И Алексей Авксентьевич Нодия смотрит на меня – и понимает, что я это тоже понимаю. И я понимаю, что понимает он.
Нам ничего не оставалось, кроме как дружить.
Это был парадокс кураторства: мы, инструкторы ЦК ВЛКСМ, были моложе и «зеленее» тех, кого курировали. А главные редакторы подконтрольных нам изданий, с одной стороны, должны были прислушиваться к нам, но с другой – сами зачастую были членами ЦК ВЛКСМ и запросто, на «ты», общались с секретарями ЦК. Если бы инструктор вздумал показывать власть и надувать щеки, тот же самый главный редактор мгновенно щелкнул бы его по носу – через секретаря ЦК. Но и писать в отчетах только о том, как каждый последующий выпуск журнала оказывается лучше предыдущего, инструкторы тоже не имели права: «Ты что, закрываешь глаза на недостатки?! Где здоровая критика?!»
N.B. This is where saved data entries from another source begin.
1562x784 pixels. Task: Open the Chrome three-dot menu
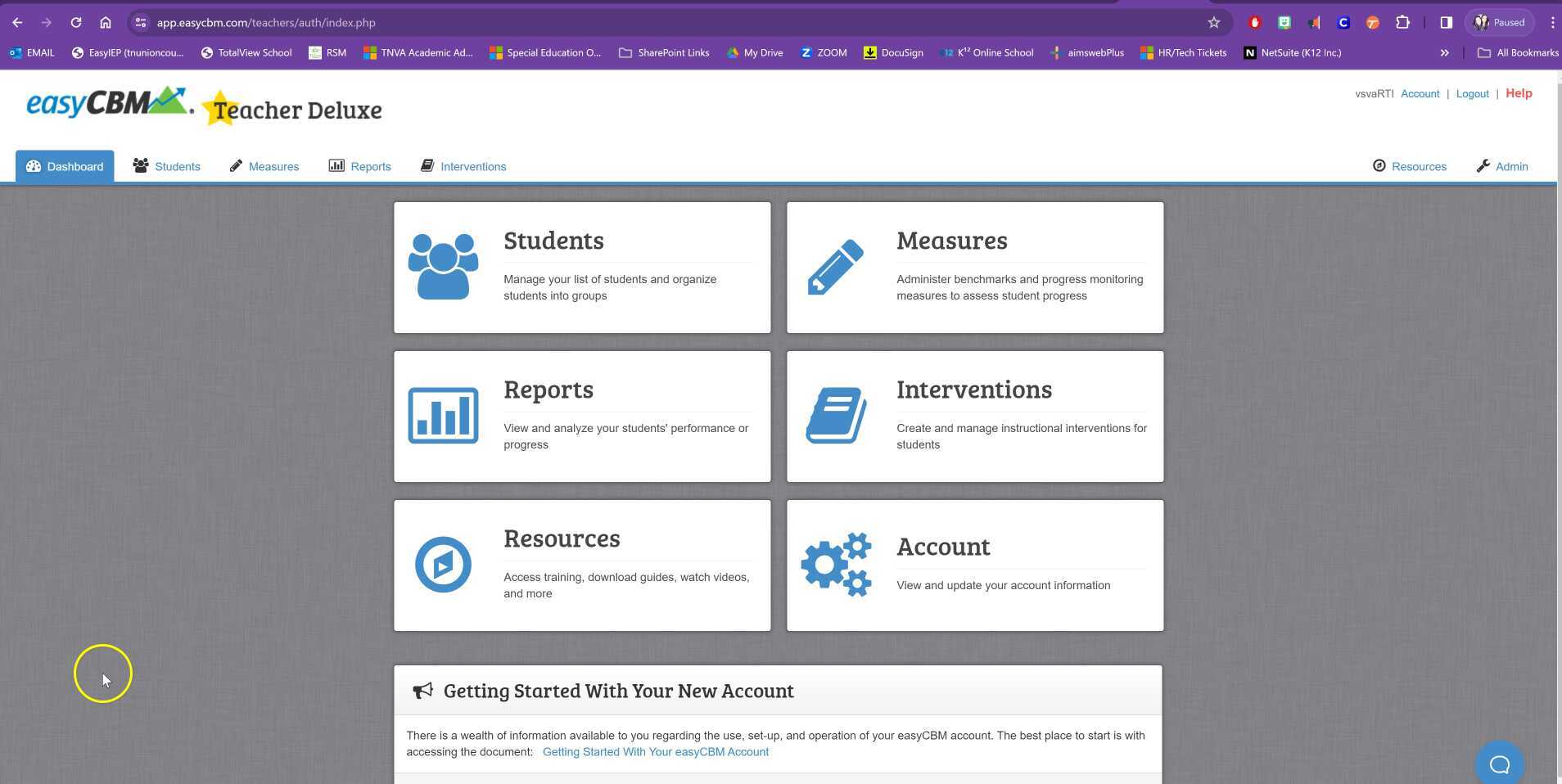point(1552,22)
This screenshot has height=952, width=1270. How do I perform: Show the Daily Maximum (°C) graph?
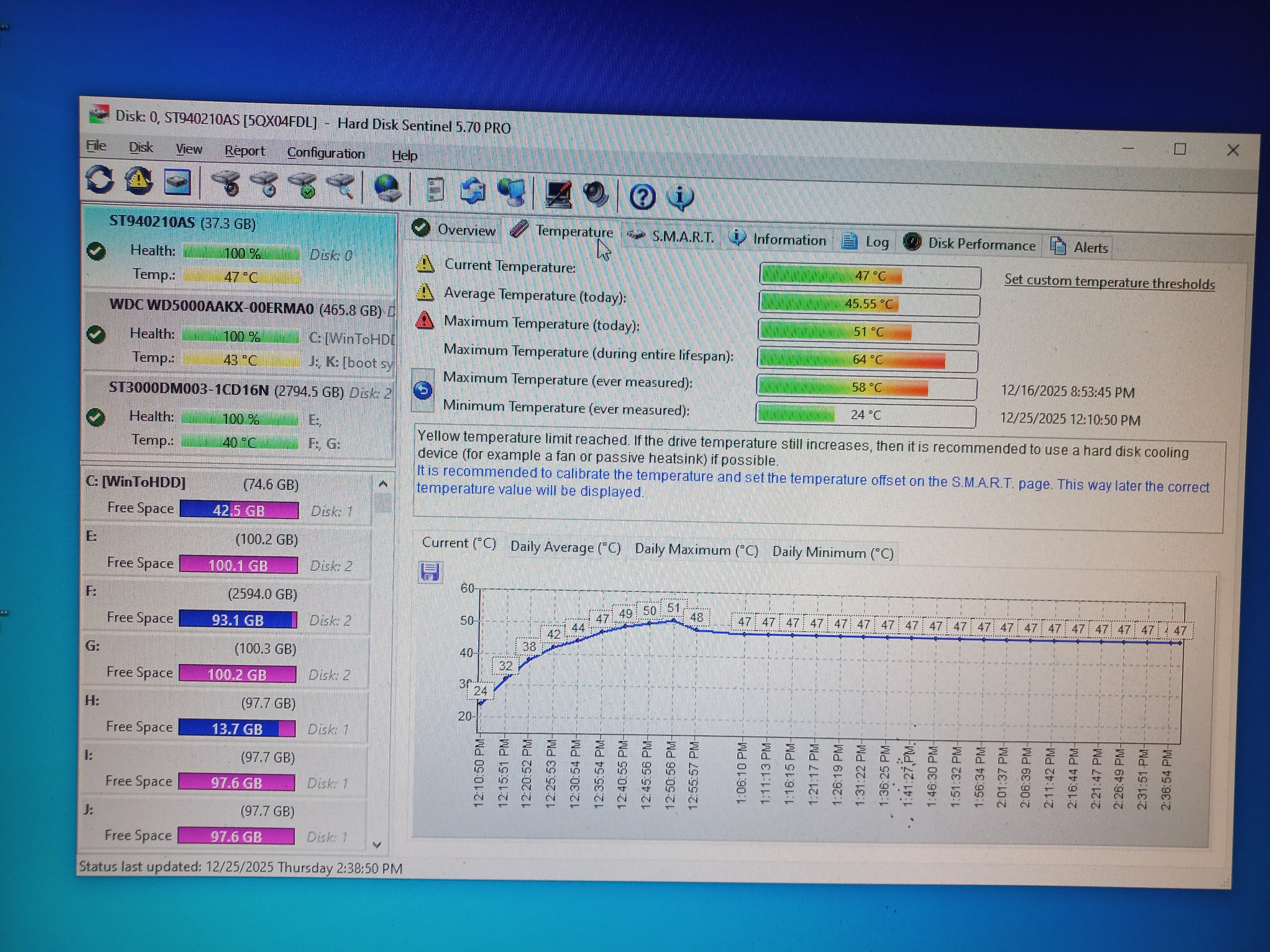pos(696,550)
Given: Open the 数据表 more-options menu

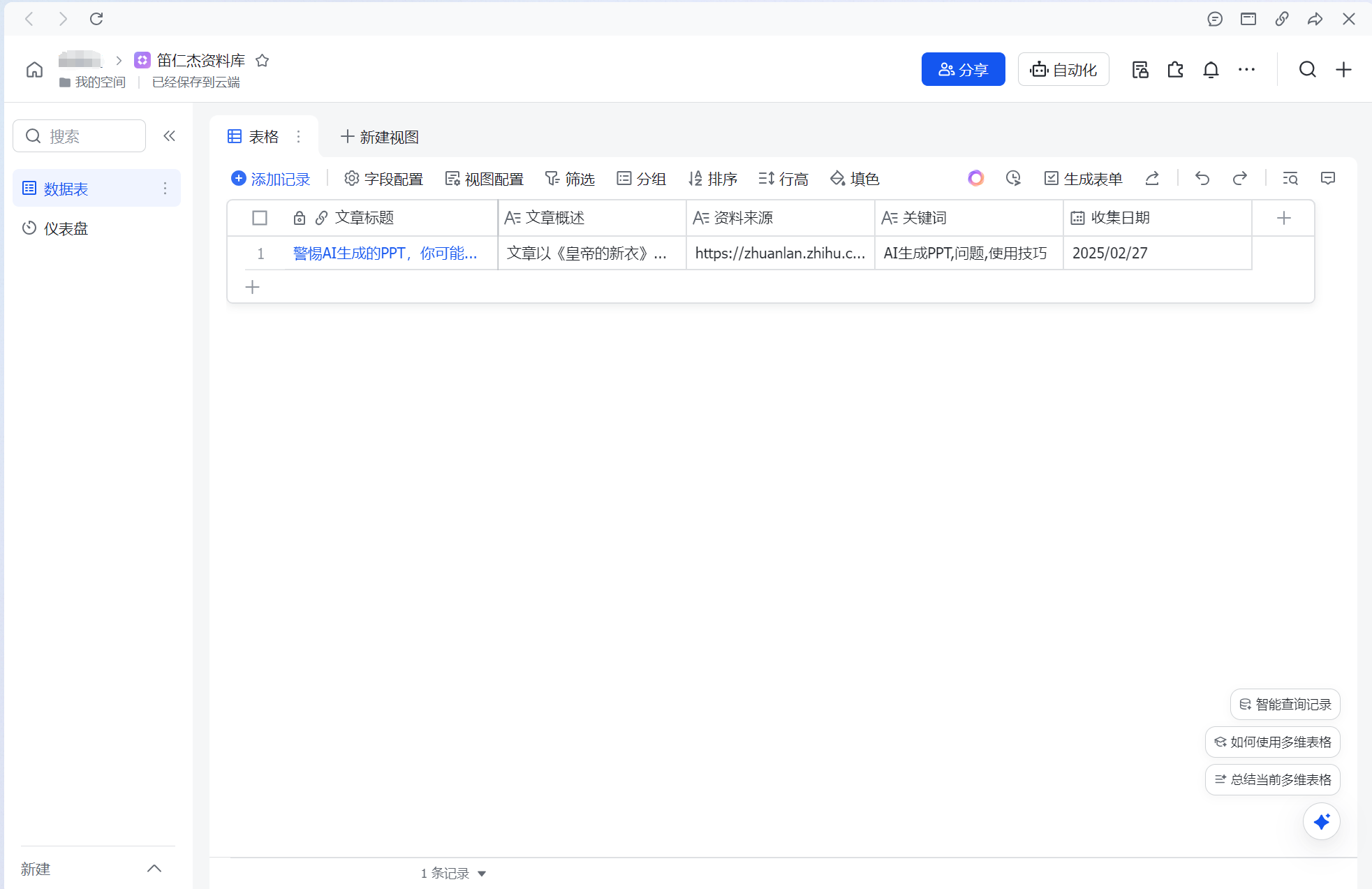Looking at the screenshot, I should (165, 189).
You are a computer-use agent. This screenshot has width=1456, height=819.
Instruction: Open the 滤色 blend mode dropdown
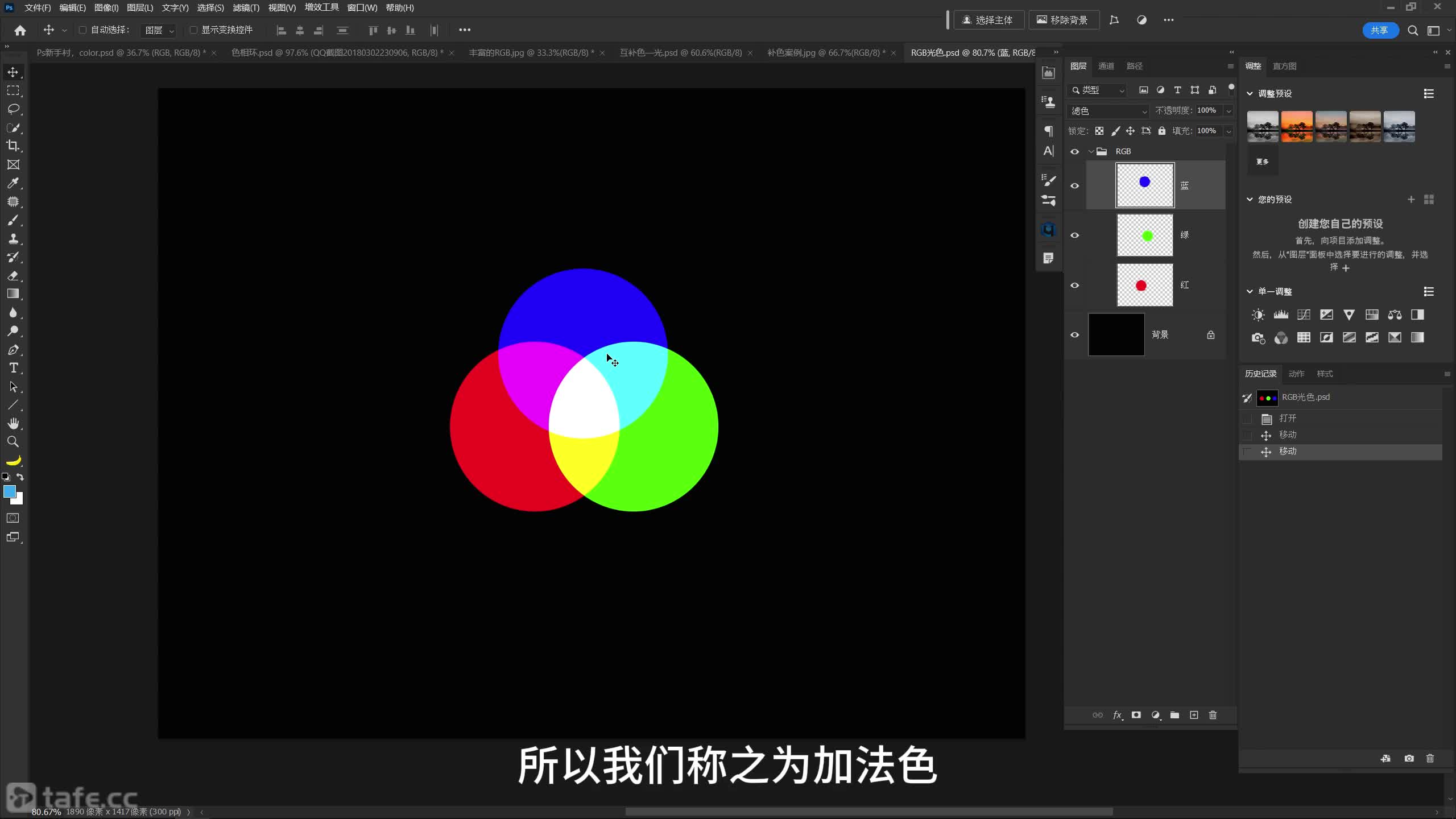tap(1108, 111)
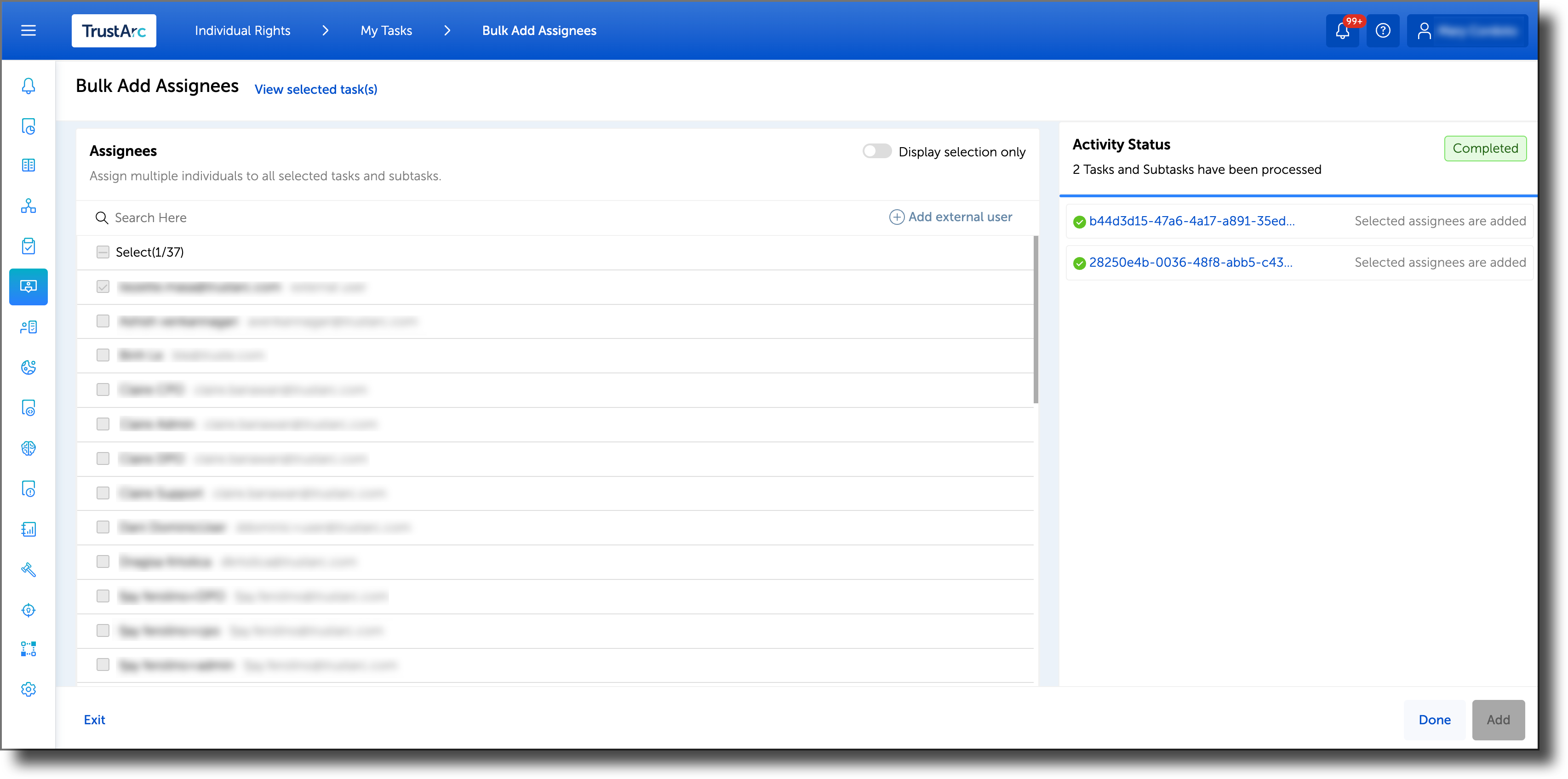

Я сидел в кабинете, листал «Ровесник». На Москву опускался летний вечер, давно пора было идти домой, но я не любил оставлять работу незавершенной. А доделать нужно было отчет. Тот самый отчет о свежем номере журнала «Ровесник», который я с удовольствием прочитал еще в обед.
Мне совсем не хотелось отмечать никаких недостатков, но – я должен был. Знать бы, какие…
Поднял трубку, по памяти набрал номер:
– Алексей Авксентьевич, алло!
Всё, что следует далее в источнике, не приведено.